First up is a 1924 silent short film called The Witch’s Fiddle, put together by The Cambridge Cinema Club. It’s got a certain charm but it’s not too riveting, it has to be said. Then there’s a brief episode of a documentary style television show from the 1950s called Out Of Step. This episode is, naturally, entitled Witchcraft and consists of three interviews with people such as Aleister Crowley’s best friend and... it’s kinda interesting actually. The main witch they have on here, an elderly man who could almost pass for Gabby Hayes in looks, proves to be a highly intelligent sounding individual. He comes across pretty well anyway, as he looks on the practice of witchcraft in a philosophical manner.

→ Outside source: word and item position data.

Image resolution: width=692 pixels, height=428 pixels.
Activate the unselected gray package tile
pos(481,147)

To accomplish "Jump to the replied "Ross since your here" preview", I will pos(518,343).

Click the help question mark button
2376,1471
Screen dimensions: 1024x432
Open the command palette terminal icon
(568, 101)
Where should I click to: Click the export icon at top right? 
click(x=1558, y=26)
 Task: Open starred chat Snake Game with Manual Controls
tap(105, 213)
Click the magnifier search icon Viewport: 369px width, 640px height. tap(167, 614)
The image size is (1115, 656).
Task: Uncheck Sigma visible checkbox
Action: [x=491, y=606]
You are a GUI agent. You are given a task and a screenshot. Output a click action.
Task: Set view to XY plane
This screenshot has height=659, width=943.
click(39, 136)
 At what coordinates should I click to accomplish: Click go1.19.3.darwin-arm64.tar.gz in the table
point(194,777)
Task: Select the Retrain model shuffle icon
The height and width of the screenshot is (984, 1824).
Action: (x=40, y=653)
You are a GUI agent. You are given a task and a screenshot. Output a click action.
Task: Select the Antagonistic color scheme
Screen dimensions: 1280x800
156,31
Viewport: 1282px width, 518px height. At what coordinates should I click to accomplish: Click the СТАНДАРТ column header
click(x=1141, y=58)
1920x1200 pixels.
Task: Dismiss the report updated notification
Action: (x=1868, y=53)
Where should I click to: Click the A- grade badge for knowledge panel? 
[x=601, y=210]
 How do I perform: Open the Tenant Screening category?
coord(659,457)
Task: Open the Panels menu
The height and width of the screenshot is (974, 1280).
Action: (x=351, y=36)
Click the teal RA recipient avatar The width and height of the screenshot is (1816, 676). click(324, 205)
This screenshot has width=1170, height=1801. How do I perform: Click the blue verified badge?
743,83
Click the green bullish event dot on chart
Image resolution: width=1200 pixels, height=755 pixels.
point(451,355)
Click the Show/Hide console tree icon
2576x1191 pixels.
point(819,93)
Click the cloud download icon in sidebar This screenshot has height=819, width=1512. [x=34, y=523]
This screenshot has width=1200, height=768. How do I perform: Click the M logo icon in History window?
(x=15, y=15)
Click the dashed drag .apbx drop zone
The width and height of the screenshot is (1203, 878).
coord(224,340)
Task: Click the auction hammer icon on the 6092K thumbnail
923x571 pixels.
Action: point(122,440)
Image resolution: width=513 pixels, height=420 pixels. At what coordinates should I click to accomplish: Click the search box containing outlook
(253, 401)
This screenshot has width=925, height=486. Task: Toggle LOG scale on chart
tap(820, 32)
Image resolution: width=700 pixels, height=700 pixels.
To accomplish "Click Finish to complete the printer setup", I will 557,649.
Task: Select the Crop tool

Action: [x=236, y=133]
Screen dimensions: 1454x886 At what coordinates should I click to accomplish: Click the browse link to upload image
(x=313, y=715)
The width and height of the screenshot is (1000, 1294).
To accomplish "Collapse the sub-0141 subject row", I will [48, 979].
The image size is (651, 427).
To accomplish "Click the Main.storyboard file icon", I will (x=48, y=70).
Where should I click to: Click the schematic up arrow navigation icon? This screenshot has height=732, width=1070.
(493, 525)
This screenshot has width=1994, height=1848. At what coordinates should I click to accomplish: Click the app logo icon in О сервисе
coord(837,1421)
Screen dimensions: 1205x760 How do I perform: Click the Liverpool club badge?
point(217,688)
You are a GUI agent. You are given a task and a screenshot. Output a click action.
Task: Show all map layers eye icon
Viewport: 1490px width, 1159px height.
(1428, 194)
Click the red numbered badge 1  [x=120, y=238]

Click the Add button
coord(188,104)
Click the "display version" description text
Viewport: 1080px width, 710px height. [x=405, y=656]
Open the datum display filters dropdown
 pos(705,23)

These two are followed by a short film called The Judgement Of Albion - The Prophesies of William Blake... which is the kind of interminable supporting feature they used to show in the 1970s on cinema bills all the time. This one includes the voices of Anthony Quayle and Donald Sinden but that did nothing to temper the relief I found when the thing was finally over. The next thing on here is a short called Getting It Straight In Notting Hill Gate... a documentary about the area in London showing the poverty and counter-culture of the area. This was, it has to be said, a step up from the William Blake short but, alas, I also couldn’t wait for this to end, either. A gallery of archival material for the two main features on the disc rounds out the release and, I have to say, although this is not an absolutely essential purchase, by any means, it is of interest and the films have a certain charm. If this is your kind of thing then this has good transfers and is loaded with extras so, if nothing else, it's certainly value for money. Legend Of The Witches/Secret Rites is one to consider then, perhaps.